# BEST damn cd burning software



## pakiya (Feb 9, 2001)

Well I am not gonna waste anybody's time now.

The only programm I will recommend to any one who has a Cd writer is NERO BURNING ROM,this product is excellent

this time I can confidently say PROVE ME WRONG.


----------



## MikeV (Jul 1, 1999)

1. I agree...
2. I like the WWF references. I don't care if it's fake, I like it too!


----------



## rhettman5 (Dec 3, 2000)

Well I'll tell ya what ! never used nero, adaptec, or any other cd burning software except the Ce Quadrat "Just Burn" that came with my system, BUT, I have helped several people who have had these programs figure out how to use them and understand them, I have seen several post complaining of just burn, but it has been flawless for me, easy to burn data or music(any format) and makes the labels as you go. I think with all the different systems and programs out there, you need to use what works, as we all don't think alike, makes sence that we use our programs as we understand them, guess my point is , use what works for you!!...Rhett

[Edited by rhettman5 on 05-03-2001 at 11:14 PM]


----------



## 4239 (Oct 20, 1999)

If everyone remembered that advice we could save a lot of unnecessary argument over what is best.

Bob


----------



## pakiya (Feb 9, 2001)

u guys are right,

what works for u is the best so now can i say

NERO IS THE BEST (FOR ME) AND THAT'S THE BOTTOMLINE COZ STONECOLD SAID SO 

( ha ha ha ha ha )


----------



## GreenIs (Feb 17, 2001)

Just for the hell of arguement , and even though what Rhett guy said about there is no best but what's best for you, is right, I couldn't help but say LG is THE BEST. lol 

Cheeky,
GreenIs


----------



## pakiya (Feb 9, 2001)

which software from LG r u talking about dude ?


----------



## GreenIs (Feb 17, 2001)

LG packages their hardware with the Adaptec Easy CD Creator 4.
It's quick to load, easy to use, and for the people new to burning, it has an Agent to give you step by step how to's.


----------



## pakiya (Feb 9, 2001)

But now Adaptec Easy CD Creator 5 IS THE LATEST version ..


----------



## TimD (Mar 21, 2001)

i use nero 5.5 now, it works great, by far the best burner program i've used.

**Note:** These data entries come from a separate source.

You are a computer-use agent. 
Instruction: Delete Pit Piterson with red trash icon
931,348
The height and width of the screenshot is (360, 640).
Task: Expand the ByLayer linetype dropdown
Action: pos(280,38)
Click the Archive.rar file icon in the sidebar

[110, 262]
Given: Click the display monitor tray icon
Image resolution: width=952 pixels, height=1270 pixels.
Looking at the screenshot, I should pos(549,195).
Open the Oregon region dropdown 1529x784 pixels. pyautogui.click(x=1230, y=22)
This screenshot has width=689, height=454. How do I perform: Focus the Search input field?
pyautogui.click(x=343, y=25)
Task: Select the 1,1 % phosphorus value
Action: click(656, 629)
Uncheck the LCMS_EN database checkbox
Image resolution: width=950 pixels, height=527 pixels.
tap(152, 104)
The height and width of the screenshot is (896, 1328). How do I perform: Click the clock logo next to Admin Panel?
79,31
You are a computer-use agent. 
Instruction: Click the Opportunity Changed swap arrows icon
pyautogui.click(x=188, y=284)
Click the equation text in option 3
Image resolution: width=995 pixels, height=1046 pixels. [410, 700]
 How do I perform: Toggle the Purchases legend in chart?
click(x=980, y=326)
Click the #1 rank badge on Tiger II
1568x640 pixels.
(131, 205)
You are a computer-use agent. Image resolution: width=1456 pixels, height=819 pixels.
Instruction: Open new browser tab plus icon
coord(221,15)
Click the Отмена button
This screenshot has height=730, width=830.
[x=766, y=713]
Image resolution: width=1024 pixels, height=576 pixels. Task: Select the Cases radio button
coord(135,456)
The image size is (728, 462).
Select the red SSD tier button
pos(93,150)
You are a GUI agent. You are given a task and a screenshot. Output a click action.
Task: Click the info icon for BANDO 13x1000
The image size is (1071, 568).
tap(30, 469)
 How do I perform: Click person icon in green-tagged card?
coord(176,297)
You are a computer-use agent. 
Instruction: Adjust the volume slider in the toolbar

my comp came with just!burn on it, but a lot of the mp3's i download won't burn on it, they just have a red mark beside them. and the other day i was burning a cd, and the computer froze, and i had to reboot the computer, and pull the disk out before the computer would boot properly again.

after i installed nero, and tried to burn that one of the songs on the disk that froze up on me, nero told me that file was damaged, and wouldn't burn properly.

just my experience with justburn though, glad to hear it works great for you.


----------



## matt_and_toni (Jun 16, 2001)

i agree it is a good program except for the lost streaming problem i seem to get.any ideas on how to fix any help would be appreciated thanks matt


----------



## The Real Yoda (Jun 25, 2001)

Well I would recommend WinCD IT does all I want.

Makes Backups OF

Data CD's
Music CDS
CD Cases

* And It also allows you to create bootable CD's (Very useful when creating Standard Build CD's)

* It also has the ability to transfer mp3 files (and other audio formats) into CD audio tracks

* Also has error checking (if your source CD is slightly donald WIN CD Will do its best to correct the error (it won't quit the cd recording altogether like some applications))


----------